Ademola Lookman is an excellent attacker, although could be on his way. Callum Connolly’s versatility makes him a manager’s dream whilst Tom Davies had a brilliant 2016-17 season, even if last term was less impressive.

But here are the three Everton players who might have a chance of heading to Qatar in four years time.

(Photo by Nathan Stirk/Getty Images)

Dominic Calvert-Lewin

Like England’s summer hero Harry Maguire the 21-year-old came through the ranks at Sheffield United. Since joining Everton his progress has been astonishing.

He is already a hero for England. He scored the winner for England’s under-20s last summer as they won the World Cup.

With striking positions set to be up for grabs in four years time, DCL will no doubt be in the running.

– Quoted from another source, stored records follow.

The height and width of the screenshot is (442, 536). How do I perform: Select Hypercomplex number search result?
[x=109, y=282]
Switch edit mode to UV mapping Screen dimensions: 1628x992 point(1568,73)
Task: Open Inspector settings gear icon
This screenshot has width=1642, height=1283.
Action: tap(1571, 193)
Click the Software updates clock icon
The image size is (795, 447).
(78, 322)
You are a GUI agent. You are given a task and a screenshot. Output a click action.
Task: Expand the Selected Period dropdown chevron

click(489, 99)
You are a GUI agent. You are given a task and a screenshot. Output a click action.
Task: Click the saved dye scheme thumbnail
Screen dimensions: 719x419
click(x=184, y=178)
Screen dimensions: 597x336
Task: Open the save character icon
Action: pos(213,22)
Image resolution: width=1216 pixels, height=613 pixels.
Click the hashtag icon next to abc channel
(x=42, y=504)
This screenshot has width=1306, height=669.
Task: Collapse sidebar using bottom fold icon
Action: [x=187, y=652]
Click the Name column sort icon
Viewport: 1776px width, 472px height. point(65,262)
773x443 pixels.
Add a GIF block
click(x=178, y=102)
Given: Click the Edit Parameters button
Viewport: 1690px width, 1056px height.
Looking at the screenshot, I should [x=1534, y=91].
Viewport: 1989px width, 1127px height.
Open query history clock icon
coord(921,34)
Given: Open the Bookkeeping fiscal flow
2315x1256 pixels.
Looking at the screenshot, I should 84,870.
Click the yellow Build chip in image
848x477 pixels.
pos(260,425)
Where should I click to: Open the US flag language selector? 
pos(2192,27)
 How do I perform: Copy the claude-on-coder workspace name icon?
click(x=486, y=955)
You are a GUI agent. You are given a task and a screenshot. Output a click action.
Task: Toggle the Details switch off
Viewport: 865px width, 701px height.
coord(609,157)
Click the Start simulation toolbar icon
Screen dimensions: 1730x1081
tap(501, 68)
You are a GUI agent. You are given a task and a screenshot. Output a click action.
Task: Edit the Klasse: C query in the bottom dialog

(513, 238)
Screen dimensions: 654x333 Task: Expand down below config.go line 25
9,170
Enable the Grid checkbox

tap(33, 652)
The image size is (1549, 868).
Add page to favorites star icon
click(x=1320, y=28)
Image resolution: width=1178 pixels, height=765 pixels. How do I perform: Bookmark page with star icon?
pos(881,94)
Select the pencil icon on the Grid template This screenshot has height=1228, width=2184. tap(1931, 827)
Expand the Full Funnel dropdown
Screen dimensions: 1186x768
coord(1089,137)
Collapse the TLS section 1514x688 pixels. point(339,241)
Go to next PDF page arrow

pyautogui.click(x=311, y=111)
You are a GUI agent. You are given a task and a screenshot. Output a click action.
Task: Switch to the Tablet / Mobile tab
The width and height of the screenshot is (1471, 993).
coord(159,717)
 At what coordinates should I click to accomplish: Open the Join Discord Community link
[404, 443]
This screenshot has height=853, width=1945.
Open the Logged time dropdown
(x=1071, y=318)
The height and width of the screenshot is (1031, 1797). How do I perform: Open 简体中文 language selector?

(Photo by Jan Kruger/Getty Images)

Kieran Dowell

The spindly playmaker is adored in the England and Everton set-ups for his God-given natural talent.

Stormed into a loan spell at Nottingham Forest last season, which admittedly dwindled toward the end.

But with his dexterity and ability, only injury and himself could hold Dowell back from making it to Qatar.

(during the Premier League match between Leicester City and Everton at The King Power Stadium on October 29, 2017 in Leicester, England.

Jonjoe Kenny

Dowell’s best mate and England’s trusted right-back at youth level. His cross-city rival Trent Alexander-Arnold may be catching the eye but Kenny is no slouch.

An exquisite crosser of the ball and defensively sound he is the Trippier if Alexander-Arnold is the Walker of England’s future right-back choices.

Like Dowell, eligible for Ireland, so England, must ensure the Everton pair are aware of their pathway.